-- Required work --
Starting at the line that contains "The width and" and ending with the line that contains "Open the hamburger menu", reproduce those lines with "hamburger menu" swapped for "navigation menu" and everything else left unchanged.

-- Provided material --
>>>>
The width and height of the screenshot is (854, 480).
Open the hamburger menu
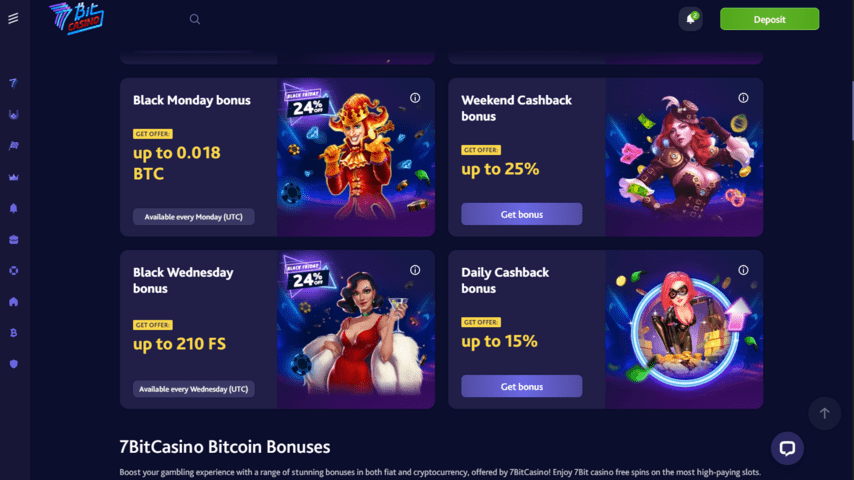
<<<<
>>>>
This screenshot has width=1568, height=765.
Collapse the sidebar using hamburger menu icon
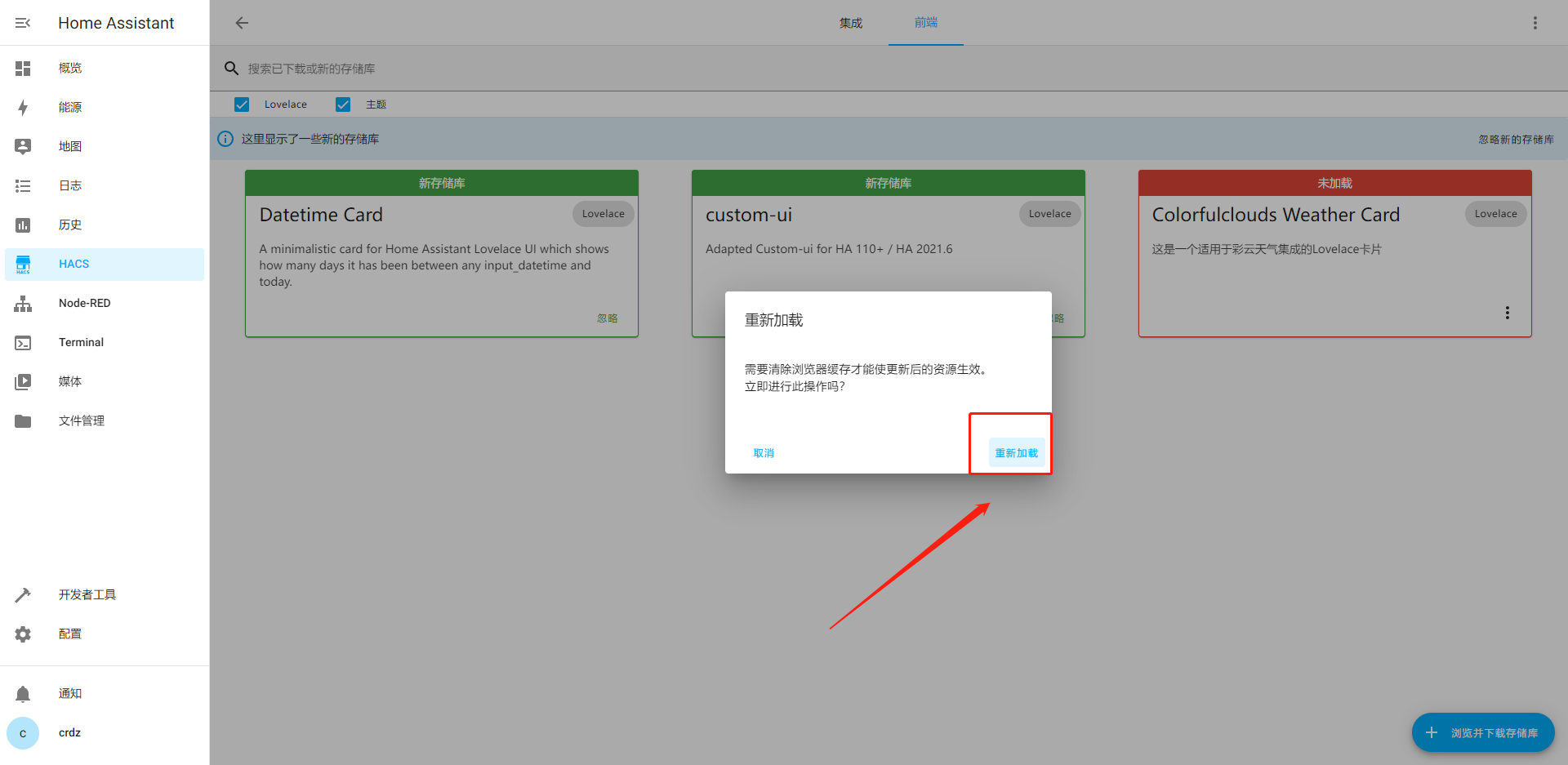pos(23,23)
<<<<
>>>>
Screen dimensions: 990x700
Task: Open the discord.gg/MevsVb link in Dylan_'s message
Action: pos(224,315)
<<<<
-- Final result --
The width and height of the screenshot is (854, 480).
Open the navigation menu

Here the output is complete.